# [THE TASK]
Print the entries below exactly as they appear, from the first line up to and including the line with "Production & dégustation (580, 32)". Do not print any pictures.

Records excerpted from a collection:
* * *

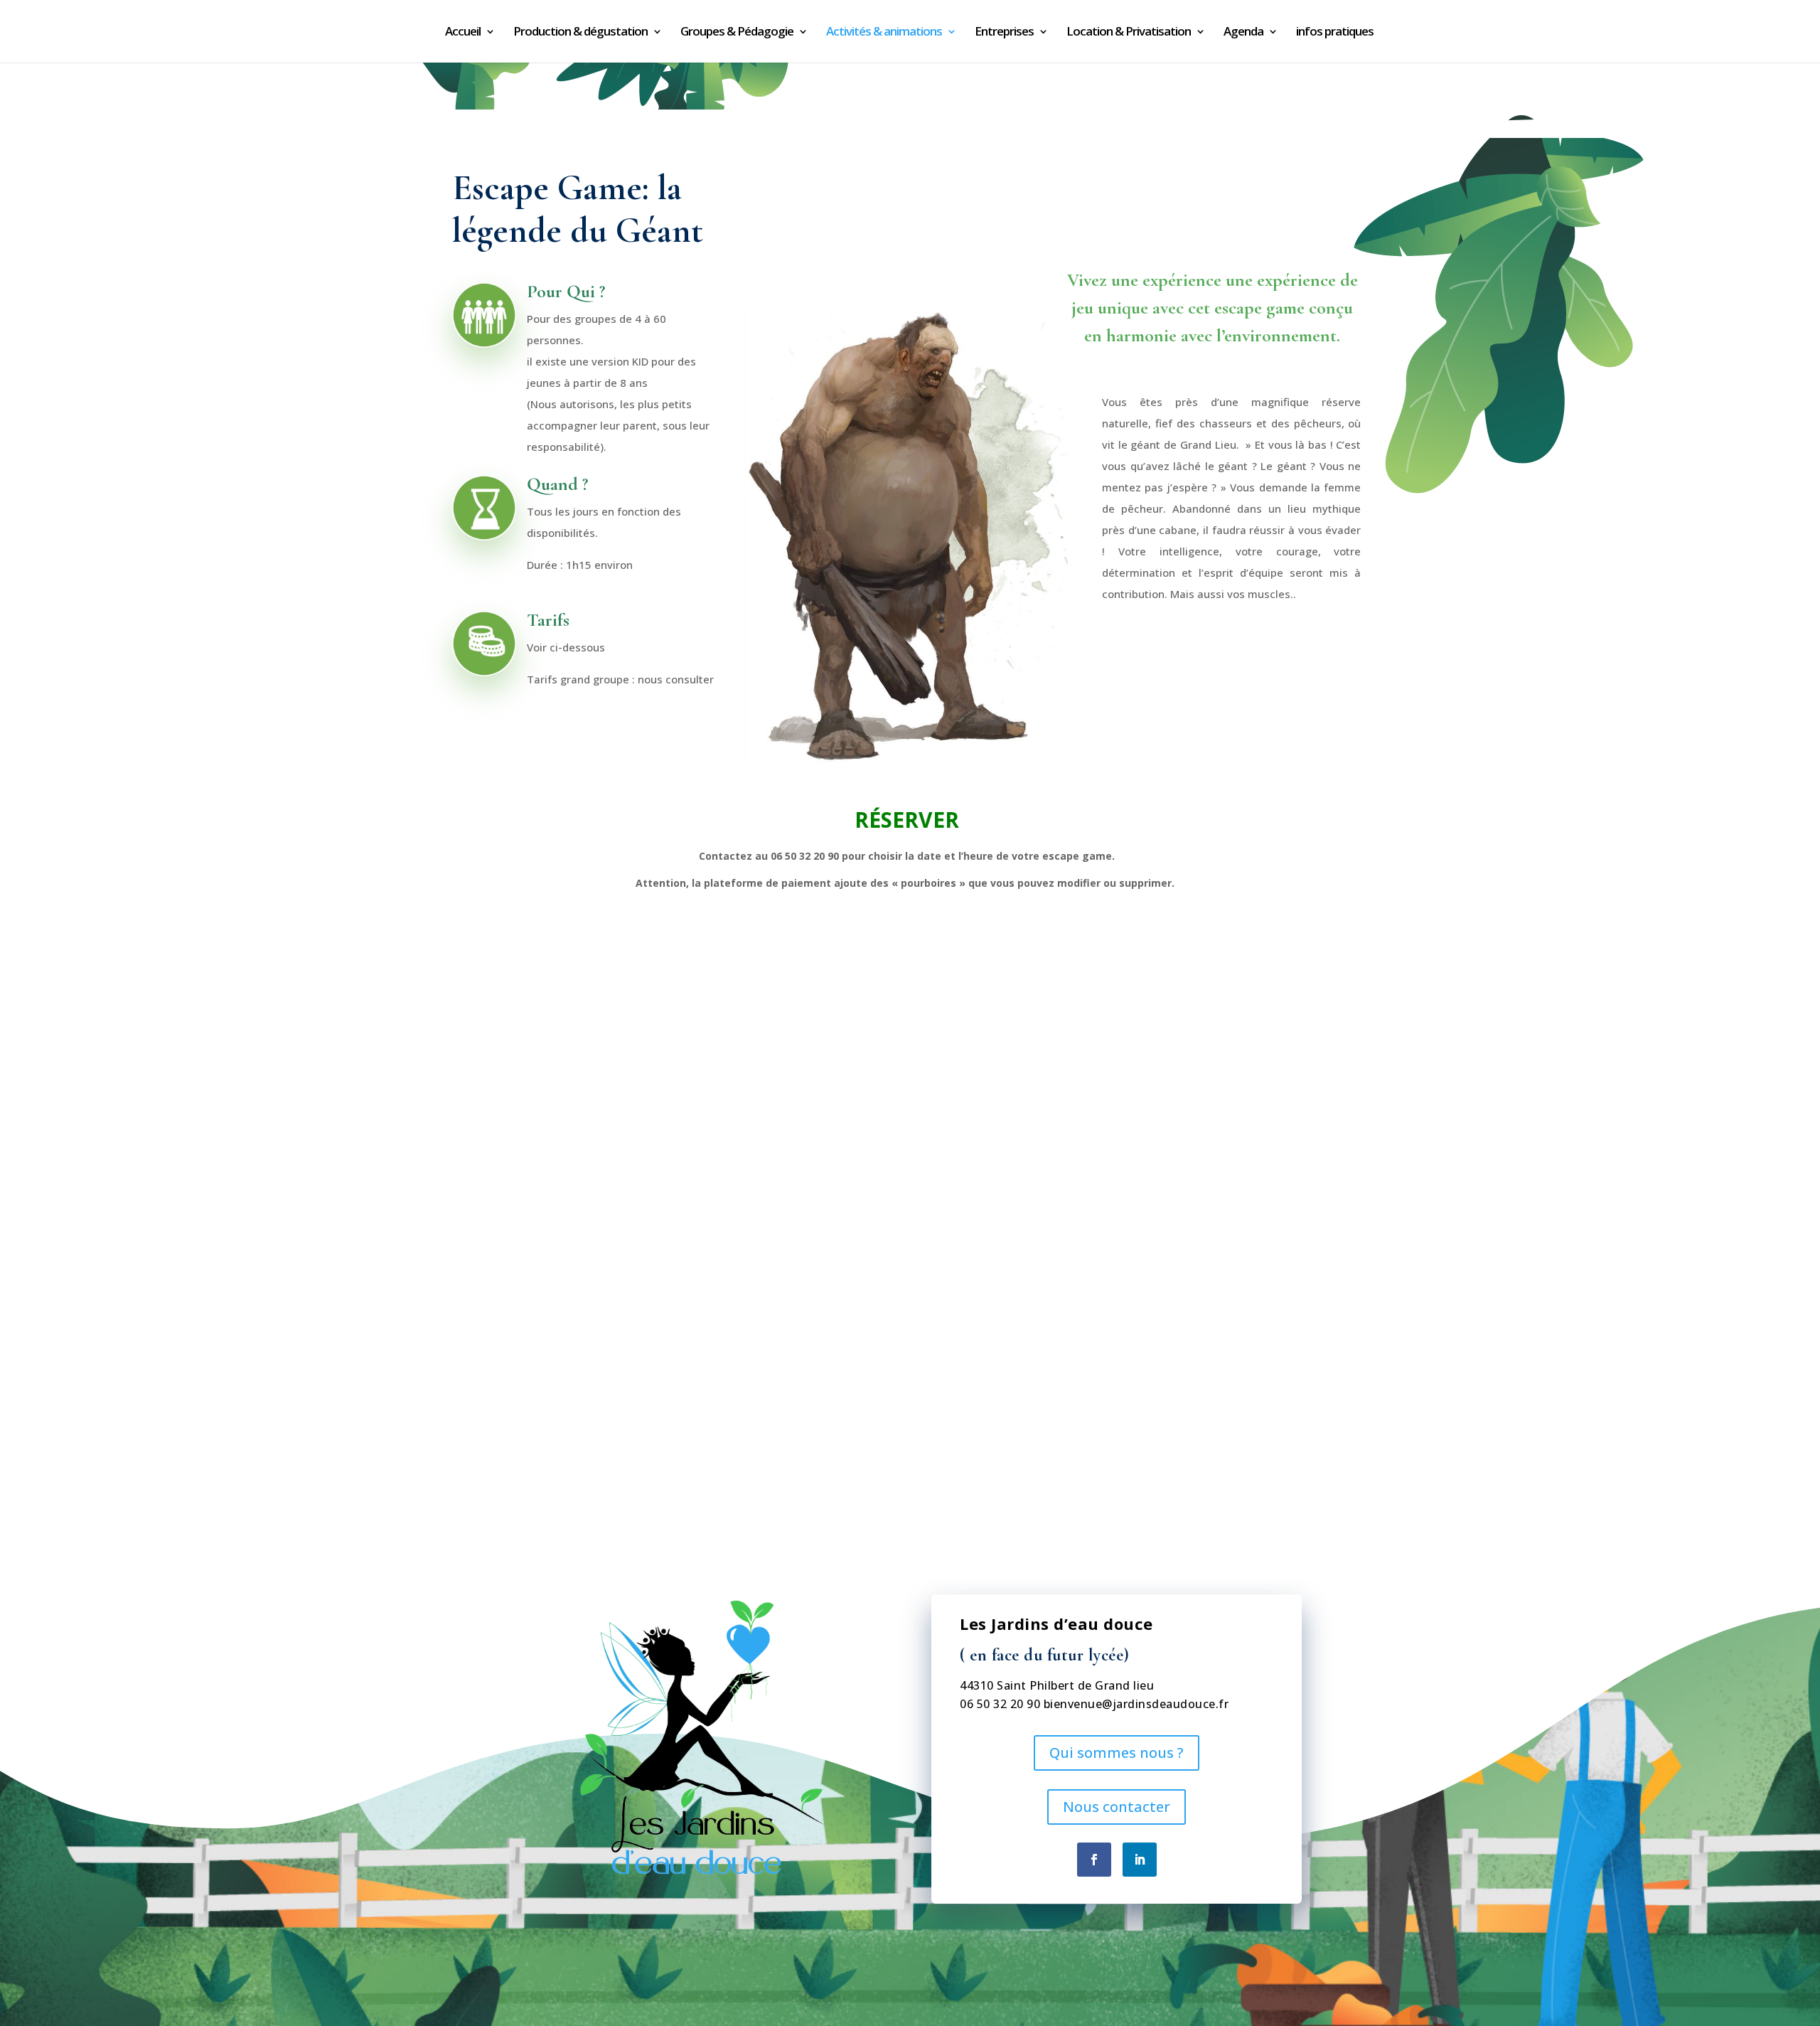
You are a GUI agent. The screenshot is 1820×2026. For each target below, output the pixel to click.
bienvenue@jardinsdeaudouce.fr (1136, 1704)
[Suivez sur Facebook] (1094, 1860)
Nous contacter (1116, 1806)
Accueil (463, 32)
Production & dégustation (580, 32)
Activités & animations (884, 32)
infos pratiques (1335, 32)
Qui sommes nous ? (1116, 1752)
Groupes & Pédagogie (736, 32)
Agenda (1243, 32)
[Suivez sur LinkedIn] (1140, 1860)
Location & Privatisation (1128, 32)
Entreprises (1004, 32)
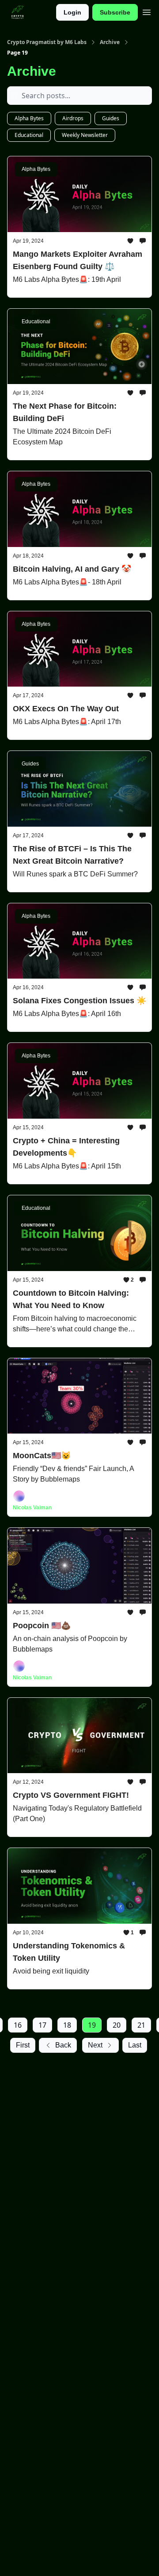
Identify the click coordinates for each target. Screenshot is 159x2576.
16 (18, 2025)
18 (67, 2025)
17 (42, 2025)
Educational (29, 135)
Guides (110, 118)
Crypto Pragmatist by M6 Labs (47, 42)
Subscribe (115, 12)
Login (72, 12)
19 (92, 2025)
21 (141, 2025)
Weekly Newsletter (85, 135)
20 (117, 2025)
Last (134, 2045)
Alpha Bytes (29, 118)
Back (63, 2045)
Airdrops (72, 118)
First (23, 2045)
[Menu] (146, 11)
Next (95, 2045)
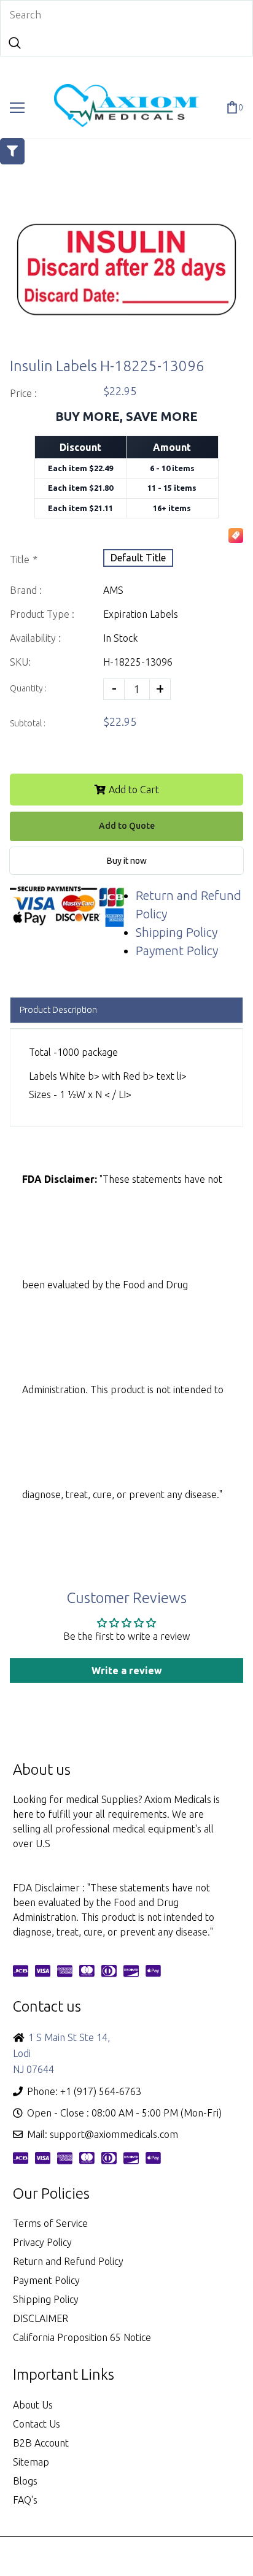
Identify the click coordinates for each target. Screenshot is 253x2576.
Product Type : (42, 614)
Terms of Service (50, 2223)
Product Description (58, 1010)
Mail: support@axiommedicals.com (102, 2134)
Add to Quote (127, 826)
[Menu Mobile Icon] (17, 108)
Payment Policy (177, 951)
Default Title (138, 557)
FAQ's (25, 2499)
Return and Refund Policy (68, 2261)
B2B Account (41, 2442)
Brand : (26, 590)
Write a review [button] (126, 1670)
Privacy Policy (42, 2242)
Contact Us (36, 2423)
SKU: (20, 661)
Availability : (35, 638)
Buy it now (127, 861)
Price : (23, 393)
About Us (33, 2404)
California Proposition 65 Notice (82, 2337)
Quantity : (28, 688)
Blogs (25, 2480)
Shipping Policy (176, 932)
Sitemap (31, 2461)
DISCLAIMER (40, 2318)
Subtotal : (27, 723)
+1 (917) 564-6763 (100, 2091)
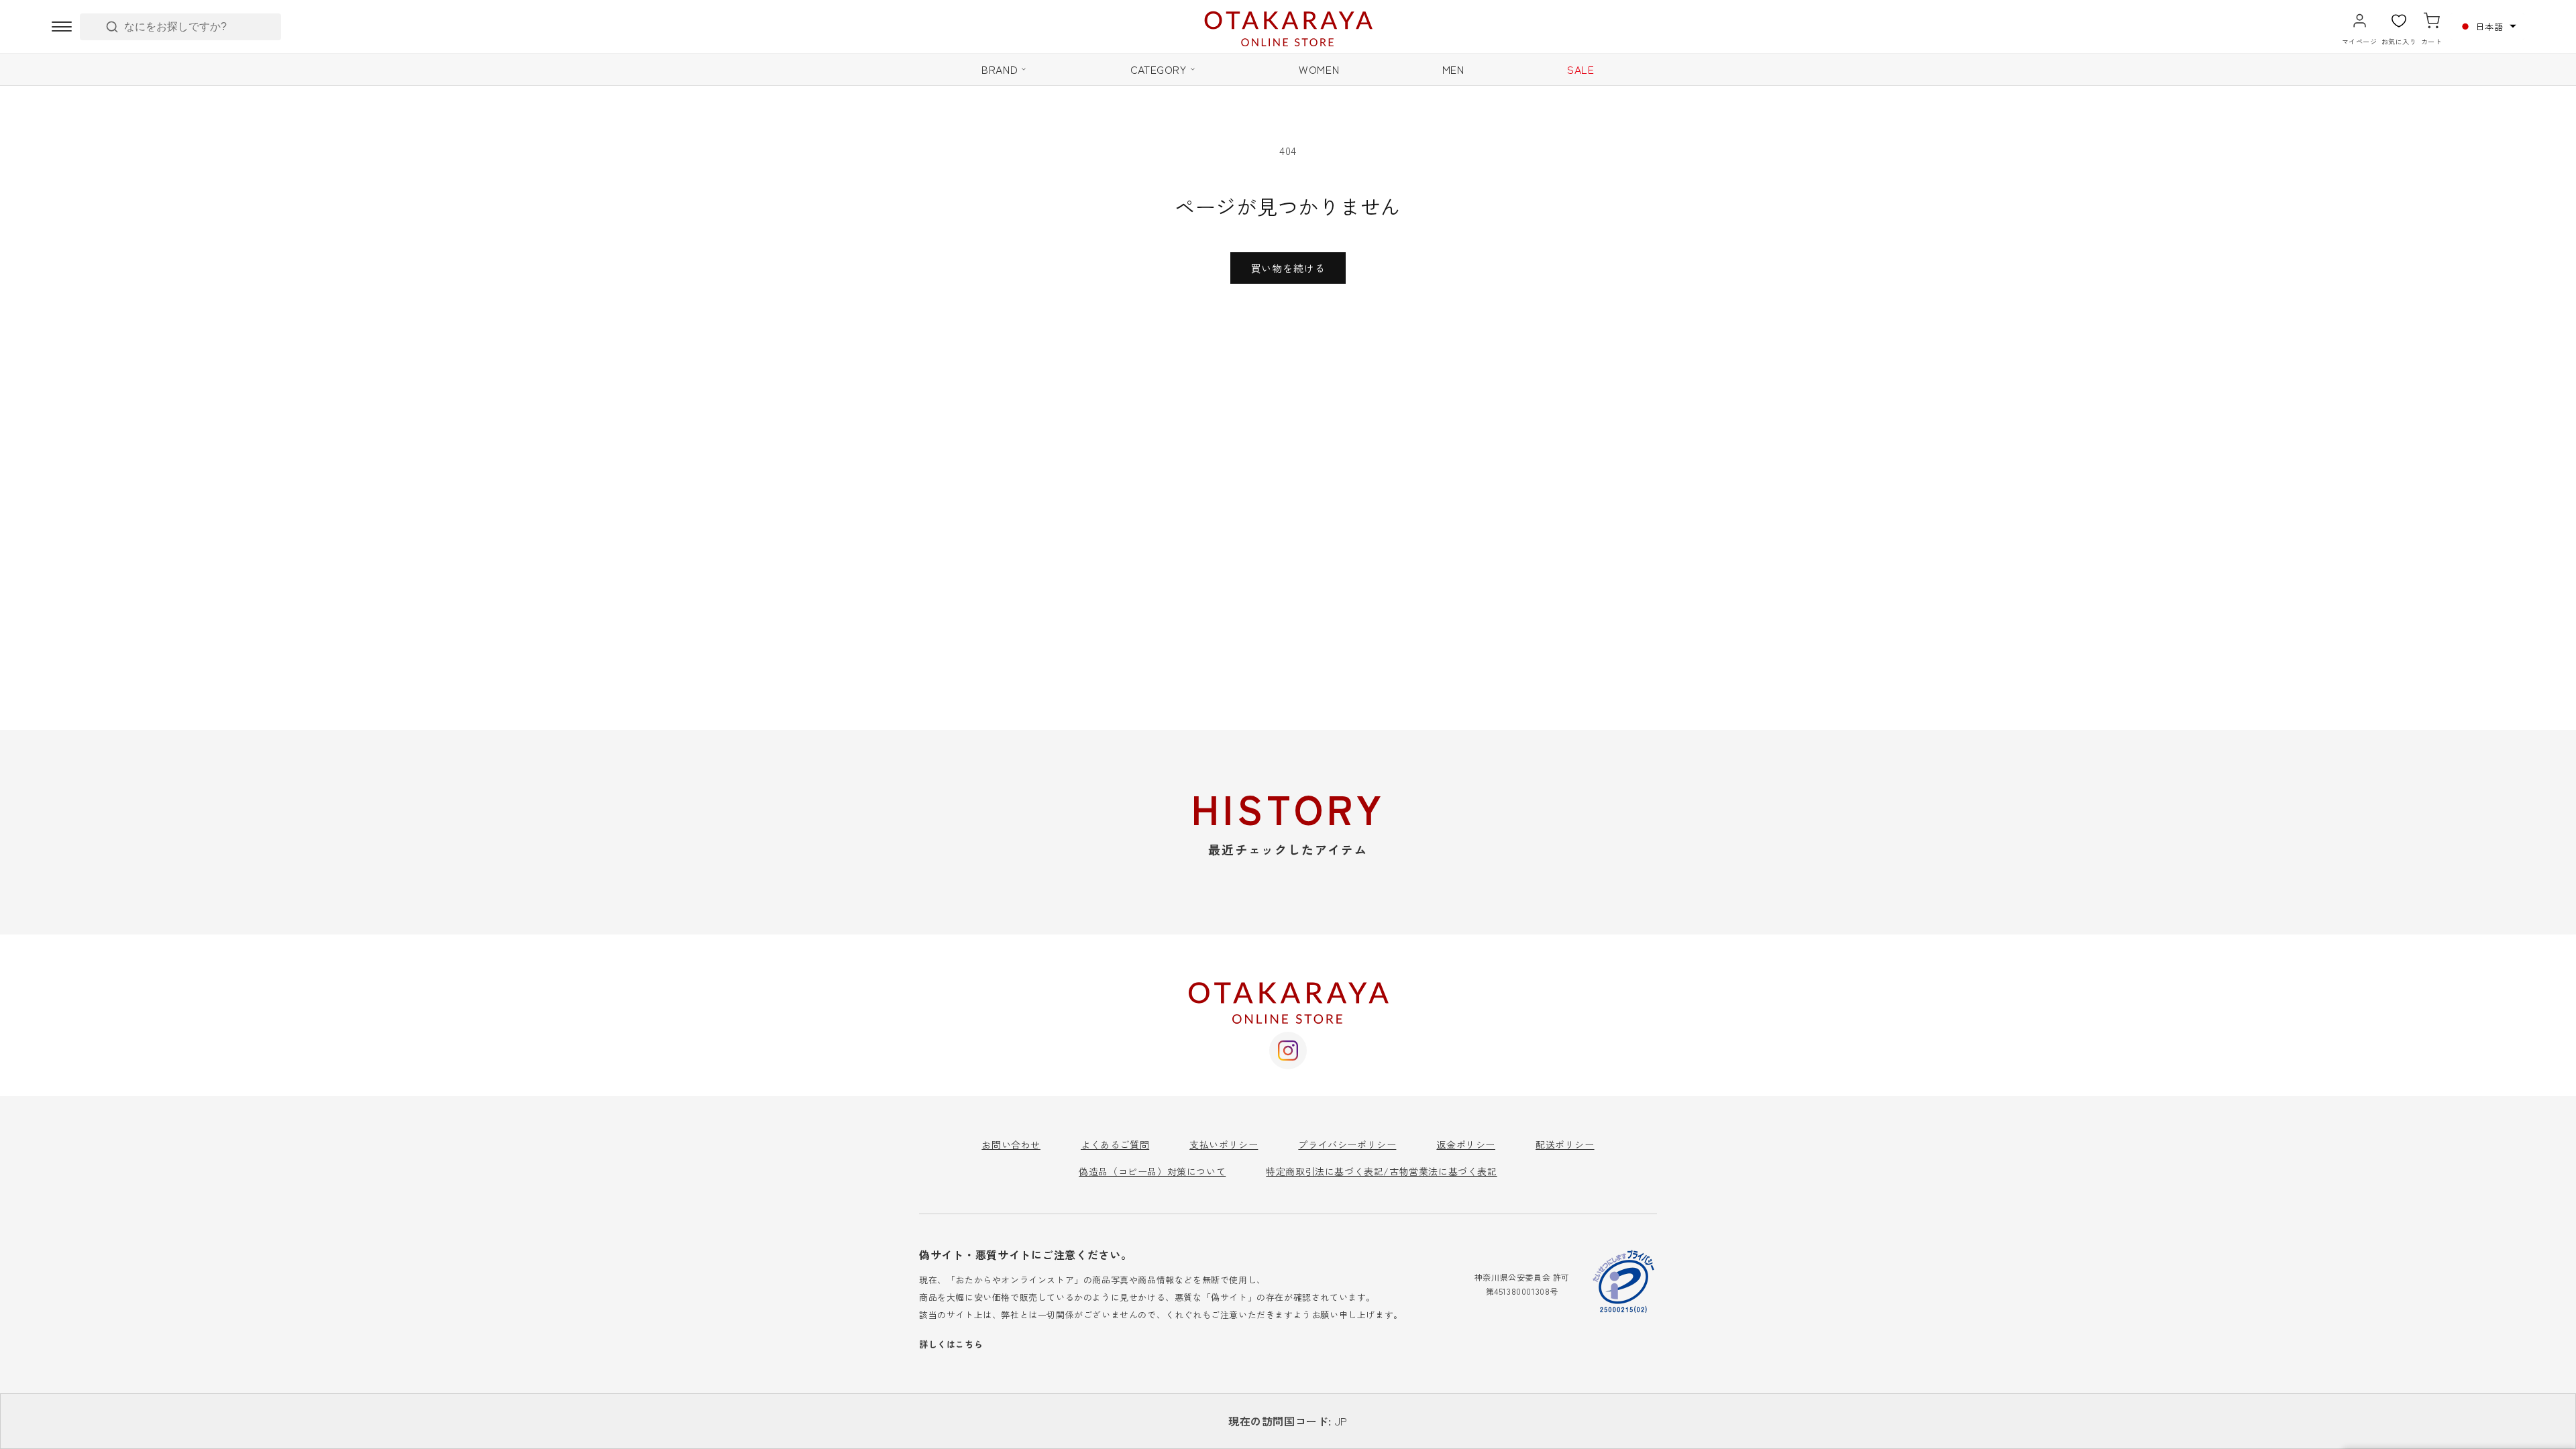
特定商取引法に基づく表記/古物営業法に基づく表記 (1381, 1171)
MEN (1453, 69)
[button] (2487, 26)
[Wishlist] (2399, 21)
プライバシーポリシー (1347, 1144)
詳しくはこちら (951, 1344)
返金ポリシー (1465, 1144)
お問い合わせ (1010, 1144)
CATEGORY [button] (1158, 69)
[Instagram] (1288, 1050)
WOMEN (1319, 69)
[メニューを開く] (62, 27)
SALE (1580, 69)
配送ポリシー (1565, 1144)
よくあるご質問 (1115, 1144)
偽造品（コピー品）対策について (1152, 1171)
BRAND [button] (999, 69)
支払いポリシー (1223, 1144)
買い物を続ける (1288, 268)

* * *

# [TASK RESULT]
You are a GUI agent. The screenshot is 1820×2026. For each target below, output the pixel to click.
bienvenue@jardinsdeaudouce.fr (1136, 1704)
[Suivez sur Facebook] (1094, 1860)
Nous contacter (1116, 1806)
Accueil (463, 32)
Production & dégustation (580, 32)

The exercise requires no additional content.